→ WORK INSTRUCTION:
Your answer should be the lines of the material that include the word "will".

· · · · · · ·

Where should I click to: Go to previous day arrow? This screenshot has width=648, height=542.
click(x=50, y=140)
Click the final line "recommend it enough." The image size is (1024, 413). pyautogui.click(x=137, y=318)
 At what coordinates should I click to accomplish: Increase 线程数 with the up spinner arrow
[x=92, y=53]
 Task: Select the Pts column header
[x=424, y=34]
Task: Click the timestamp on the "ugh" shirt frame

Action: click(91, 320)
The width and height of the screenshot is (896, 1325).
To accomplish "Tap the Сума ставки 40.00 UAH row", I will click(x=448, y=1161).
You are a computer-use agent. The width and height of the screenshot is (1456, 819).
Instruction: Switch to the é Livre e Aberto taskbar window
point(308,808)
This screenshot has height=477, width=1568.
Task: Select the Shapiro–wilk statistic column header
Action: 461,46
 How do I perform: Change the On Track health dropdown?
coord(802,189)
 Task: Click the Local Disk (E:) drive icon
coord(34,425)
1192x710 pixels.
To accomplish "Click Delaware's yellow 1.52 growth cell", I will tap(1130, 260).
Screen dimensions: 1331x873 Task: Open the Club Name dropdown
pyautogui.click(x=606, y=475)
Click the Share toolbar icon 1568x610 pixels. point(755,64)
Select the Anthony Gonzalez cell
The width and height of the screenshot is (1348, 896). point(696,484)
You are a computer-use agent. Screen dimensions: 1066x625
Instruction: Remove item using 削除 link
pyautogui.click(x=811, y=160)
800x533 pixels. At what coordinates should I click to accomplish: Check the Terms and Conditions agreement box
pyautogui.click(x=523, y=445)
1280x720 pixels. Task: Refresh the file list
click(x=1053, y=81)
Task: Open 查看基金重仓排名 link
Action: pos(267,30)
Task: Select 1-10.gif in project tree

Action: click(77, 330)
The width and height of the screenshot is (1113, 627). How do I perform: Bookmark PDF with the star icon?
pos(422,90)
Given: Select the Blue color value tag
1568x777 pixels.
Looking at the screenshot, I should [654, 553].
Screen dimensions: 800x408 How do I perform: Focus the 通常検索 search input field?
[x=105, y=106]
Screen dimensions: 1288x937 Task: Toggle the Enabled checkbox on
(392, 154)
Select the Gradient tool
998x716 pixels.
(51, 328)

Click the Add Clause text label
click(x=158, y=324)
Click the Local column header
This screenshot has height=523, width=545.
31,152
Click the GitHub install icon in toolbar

· · · · · · ·

→ TASK RESULT:
To accomplish "Tap the Сума ставки 40.00 UAH row", I will click(x=448, y=1161).
To accomplish "Click Delaware's yellow 1.52 growth cell", I will tap(1130, 260).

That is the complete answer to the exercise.